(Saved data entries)
= Beginning of Section =
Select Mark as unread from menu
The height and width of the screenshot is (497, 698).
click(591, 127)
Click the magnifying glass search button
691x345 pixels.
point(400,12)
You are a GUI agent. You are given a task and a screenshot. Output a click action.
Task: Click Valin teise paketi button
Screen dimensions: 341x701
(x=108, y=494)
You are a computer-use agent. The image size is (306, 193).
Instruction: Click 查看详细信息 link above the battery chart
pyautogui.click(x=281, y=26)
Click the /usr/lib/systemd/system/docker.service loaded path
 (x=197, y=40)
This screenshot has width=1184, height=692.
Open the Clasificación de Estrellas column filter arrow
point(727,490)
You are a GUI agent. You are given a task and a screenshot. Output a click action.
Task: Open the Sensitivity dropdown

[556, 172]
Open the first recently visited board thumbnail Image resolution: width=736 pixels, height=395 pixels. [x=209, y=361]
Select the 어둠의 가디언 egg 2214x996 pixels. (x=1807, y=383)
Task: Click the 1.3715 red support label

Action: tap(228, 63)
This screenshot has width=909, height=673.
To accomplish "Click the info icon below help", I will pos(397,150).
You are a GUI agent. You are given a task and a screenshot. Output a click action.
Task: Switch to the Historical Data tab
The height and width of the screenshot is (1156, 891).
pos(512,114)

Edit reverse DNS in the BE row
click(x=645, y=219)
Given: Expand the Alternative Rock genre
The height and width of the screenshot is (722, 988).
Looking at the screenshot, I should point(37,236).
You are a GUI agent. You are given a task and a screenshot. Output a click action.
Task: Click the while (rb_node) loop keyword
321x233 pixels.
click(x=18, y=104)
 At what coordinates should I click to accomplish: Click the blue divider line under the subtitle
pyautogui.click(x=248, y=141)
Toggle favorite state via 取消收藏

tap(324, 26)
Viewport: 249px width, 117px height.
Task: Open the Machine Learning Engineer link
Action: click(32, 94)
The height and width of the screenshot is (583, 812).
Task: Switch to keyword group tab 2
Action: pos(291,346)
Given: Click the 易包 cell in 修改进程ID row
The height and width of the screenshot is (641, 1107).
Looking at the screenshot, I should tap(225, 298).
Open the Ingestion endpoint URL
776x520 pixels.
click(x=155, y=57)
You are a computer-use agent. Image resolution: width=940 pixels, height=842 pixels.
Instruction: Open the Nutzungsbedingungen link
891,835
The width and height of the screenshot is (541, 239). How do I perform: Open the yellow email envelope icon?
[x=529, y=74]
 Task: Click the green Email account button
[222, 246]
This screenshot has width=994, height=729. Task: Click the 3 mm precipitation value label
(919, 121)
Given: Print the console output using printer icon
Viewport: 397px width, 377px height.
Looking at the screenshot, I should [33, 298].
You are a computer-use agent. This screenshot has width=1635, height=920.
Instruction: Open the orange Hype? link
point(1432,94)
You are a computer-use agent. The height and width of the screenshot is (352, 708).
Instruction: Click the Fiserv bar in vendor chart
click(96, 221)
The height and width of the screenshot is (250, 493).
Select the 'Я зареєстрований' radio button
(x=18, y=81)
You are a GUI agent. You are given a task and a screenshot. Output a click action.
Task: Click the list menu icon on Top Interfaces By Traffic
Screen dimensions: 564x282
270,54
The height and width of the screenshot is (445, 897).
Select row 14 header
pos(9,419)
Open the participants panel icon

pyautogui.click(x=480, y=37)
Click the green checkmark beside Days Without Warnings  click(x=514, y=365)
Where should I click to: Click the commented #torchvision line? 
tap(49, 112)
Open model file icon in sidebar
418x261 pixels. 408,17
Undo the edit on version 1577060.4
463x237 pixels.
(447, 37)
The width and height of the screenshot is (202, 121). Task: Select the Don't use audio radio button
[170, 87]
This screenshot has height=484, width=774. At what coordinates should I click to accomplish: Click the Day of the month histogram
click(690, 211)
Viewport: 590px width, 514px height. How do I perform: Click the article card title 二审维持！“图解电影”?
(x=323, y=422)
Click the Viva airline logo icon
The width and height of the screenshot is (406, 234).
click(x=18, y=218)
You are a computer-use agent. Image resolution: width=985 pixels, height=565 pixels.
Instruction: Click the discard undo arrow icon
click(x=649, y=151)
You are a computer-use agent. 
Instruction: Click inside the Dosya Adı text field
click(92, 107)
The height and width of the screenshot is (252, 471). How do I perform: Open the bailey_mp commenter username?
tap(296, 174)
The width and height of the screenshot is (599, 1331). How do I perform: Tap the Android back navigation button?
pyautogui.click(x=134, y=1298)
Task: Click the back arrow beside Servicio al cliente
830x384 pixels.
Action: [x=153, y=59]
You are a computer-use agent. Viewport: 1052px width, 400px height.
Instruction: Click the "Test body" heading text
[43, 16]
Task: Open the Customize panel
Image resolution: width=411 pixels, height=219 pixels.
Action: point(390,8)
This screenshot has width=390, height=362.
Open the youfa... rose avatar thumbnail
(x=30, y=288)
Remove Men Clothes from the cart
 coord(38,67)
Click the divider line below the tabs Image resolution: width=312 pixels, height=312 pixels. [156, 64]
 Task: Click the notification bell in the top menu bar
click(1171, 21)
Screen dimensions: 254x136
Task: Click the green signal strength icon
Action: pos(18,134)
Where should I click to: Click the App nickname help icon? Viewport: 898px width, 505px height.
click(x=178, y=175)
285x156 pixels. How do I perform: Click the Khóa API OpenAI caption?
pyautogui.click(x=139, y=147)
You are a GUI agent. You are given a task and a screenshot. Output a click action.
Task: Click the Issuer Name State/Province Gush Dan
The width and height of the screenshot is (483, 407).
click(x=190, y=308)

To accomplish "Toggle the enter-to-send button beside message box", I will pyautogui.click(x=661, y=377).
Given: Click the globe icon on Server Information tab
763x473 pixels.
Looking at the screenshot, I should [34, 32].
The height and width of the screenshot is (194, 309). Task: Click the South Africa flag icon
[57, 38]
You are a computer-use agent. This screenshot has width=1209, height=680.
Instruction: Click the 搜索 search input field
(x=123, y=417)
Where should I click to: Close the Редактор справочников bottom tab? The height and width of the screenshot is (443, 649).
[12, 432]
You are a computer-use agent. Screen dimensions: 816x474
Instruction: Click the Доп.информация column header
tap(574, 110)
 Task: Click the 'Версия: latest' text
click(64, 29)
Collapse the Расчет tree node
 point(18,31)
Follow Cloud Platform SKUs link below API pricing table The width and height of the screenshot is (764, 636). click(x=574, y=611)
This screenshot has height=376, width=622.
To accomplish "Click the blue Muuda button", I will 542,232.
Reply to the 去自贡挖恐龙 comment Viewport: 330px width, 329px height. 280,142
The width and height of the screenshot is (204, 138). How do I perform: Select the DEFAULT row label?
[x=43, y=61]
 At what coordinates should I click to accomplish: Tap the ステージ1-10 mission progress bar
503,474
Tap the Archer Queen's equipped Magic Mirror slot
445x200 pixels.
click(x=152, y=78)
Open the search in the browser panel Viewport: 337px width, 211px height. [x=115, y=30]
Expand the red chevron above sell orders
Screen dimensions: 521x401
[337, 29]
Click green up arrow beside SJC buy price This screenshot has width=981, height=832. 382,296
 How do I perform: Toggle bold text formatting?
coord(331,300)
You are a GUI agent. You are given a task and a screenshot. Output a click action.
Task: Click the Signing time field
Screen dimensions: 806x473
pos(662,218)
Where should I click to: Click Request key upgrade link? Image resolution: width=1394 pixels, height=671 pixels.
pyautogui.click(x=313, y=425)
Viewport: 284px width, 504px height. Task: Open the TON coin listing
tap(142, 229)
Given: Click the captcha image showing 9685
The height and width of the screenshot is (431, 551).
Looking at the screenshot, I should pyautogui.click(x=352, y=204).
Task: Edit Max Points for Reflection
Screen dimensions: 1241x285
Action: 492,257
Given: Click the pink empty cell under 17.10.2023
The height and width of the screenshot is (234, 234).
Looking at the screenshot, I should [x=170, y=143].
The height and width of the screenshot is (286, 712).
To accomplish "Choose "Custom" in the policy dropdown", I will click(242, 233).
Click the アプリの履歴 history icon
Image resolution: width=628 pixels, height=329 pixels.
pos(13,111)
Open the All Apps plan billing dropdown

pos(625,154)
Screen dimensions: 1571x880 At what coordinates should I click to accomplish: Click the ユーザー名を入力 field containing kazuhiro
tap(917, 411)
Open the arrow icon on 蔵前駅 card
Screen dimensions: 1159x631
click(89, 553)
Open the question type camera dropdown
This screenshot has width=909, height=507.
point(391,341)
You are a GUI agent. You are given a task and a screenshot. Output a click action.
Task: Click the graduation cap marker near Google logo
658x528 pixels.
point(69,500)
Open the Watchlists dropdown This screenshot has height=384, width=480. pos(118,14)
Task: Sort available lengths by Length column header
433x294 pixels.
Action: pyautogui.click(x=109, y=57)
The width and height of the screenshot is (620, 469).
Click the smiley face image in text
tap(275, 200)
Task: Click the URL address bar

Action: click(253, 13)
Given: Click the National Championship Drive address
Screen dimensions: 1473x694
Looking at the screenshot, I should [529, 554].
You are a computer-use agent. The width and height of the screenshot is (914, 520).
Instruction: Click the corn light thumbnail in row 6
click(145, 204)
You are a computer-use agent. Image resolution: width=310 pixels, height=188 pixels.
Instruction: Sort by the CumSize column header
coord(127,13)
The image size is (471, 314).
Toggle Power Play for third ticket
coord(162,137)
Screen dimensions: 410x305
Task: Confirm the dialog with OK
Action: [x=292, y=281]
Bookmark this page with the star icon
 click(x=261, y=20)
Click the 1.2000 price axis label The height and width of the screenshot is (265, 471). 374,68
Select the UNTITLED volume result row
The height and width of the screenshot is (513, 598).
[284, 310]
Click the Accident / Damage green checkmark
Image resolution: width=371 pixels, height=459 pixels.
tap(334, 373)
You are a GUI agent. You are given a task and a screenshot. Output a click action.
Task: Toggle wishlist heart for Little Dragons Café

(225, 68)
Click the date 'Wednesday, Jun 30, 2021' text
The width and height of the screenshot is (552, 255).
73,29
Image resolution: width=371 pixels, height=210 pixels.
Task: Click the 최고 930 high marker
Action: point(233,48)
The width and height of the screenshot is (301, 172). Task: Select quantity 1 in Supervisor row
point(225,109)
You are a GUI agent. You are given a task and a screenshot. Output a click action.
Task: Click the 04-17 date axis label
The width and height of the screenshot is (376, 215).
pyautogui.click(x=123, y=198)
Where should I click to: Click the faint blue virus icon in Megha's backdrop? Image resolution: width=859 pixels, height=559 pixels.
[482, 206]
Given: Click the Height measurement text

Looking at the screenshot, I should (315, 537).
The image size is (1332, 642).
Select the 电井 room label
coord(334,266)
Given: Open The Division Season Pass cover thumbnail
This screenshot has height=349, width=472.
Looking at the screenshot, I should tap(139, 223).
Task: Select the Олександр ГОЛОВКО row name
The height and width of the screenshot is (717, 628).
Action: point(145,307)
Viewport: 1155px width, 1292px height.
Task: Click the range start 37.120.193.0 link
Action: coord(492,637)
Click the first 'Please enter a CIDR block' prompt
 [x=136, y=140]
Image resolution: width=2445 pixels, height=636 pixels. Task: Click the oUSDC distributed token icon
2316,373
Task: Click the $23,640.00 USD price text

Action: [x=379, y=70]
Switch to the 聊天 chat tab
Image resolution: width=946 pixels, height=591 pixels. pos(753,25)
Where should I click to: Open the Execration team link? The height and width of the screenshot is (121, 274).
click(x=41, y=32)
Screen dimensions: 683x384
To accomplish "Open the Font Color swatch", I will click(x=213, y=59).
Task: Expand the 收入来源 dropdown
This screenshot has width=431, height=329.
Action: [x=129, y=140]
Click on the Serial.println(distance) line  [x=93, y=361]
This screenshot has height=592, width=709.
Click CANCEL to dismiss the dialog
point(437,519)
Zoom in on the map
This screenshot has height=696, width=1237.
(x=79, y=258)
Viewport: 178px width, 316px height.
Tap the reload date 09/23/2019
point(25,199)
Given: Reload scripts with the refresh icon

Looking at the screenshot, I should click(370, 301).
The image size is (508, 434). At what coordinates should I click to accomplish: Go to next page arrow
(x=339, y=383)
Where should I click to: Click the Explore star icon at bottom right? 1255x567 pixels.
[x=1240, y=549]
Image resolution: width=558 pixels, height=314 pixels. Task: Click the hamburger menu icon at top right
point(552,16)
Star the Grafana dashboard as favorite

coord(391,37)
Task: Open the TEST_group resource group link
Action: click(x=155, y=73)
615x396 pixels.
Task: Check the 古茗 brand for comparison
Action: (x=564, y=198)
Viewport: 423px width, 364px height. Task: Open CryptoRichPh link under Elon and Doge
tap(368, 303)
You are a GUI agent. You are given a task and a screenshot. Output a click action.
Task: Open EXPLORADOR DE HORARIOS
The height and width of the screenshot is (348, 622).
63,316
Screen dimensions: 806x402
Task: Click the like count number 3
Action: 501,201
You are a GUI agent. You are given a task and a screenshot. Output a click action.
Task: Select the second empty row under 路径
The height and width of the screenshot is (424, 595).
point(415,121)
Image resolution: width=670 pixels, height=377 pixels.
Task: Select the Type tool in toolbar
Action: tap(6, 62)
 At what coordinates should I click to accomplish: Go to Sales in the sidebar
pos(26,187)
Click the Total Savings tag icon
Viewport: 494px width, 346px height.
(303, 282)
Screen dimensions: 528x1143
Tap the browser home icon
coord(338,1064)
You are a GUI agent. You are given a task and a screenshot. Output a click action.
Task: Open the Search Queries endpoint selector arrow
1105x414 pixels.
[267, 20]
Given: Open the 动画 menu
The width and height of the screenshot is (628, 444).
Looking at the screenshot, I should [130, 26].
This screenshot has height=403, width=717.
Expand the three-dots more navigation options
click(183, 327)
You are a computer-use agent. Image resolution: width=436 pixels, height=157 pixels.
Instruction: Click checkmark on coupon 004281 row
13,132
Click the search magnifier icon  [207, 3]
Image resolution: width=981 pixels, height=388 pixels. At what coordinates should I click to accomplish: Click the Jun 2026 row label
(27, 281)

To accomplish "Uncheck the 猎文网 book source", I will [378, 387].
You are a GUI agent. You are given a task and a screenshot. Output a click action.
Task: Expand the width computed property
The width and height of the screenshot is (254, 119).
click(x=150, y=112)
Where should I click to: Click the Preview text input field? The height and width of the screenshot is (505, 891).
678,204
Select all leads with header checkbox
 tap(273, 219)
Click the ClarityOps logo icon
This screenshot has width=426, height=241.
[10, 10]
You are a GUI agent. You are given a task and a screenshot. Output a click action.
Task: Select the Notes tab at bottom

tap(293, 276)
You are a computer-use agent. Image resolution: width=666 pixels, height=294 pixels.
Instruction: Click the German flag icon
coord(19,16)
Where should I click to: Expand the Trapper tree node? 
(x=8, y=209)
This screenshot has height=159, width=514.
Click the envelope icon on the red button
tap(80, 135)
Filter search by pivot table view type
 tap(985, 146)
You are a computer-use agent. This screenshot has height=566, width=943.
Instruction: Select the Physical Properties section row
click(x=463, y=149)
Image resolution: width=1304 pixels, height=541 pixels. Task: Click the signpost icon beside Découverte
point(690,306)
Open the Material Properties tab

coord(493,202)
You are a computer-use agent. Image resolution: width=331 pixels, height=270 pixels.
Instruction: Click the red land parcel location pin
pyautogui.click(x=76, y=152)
= End of Section =
__TASK DIRECTIONS__:
Please output exactly the lines between the one holding "Edit reverse DNS in the BE row" and the one holding "Given: Click the 易包 cell in 修改进程ID row" in the records above, inclusive, and nothing more.

__SOLUTION FOR THIS PROBLEM__:
Edit reverse DNS in the BE row
click(x=645, y=219)
Given: Expand the Alternative Rock genre
The height and width of the screenshot is (722, 988).
Looking at the screenshot, I should point(37,236).
You are a GUI agent. You are given a task and a screenshot. Output a click action.
Task: Click the while (rb_node) loop keyword
321x233 pixels.
click(x=18, y=104)
 At what coordinates should I click to accomplish: Click the blue divider line under the subtitle
pyautogui.click(x=248, y=141)
Toggle favorite state via 取消收藏

tap(324, 26)
Viewport: 249px width, 117px height.
Task: Open the Machine Learning Engineer link
Action: click(32, 94)
The height and width of the screenshot is (583, 812).
Task: Switch to keyword group tab 2
Action: pos(291,346)
Given: Click the 易包 cell in 修改进程ID row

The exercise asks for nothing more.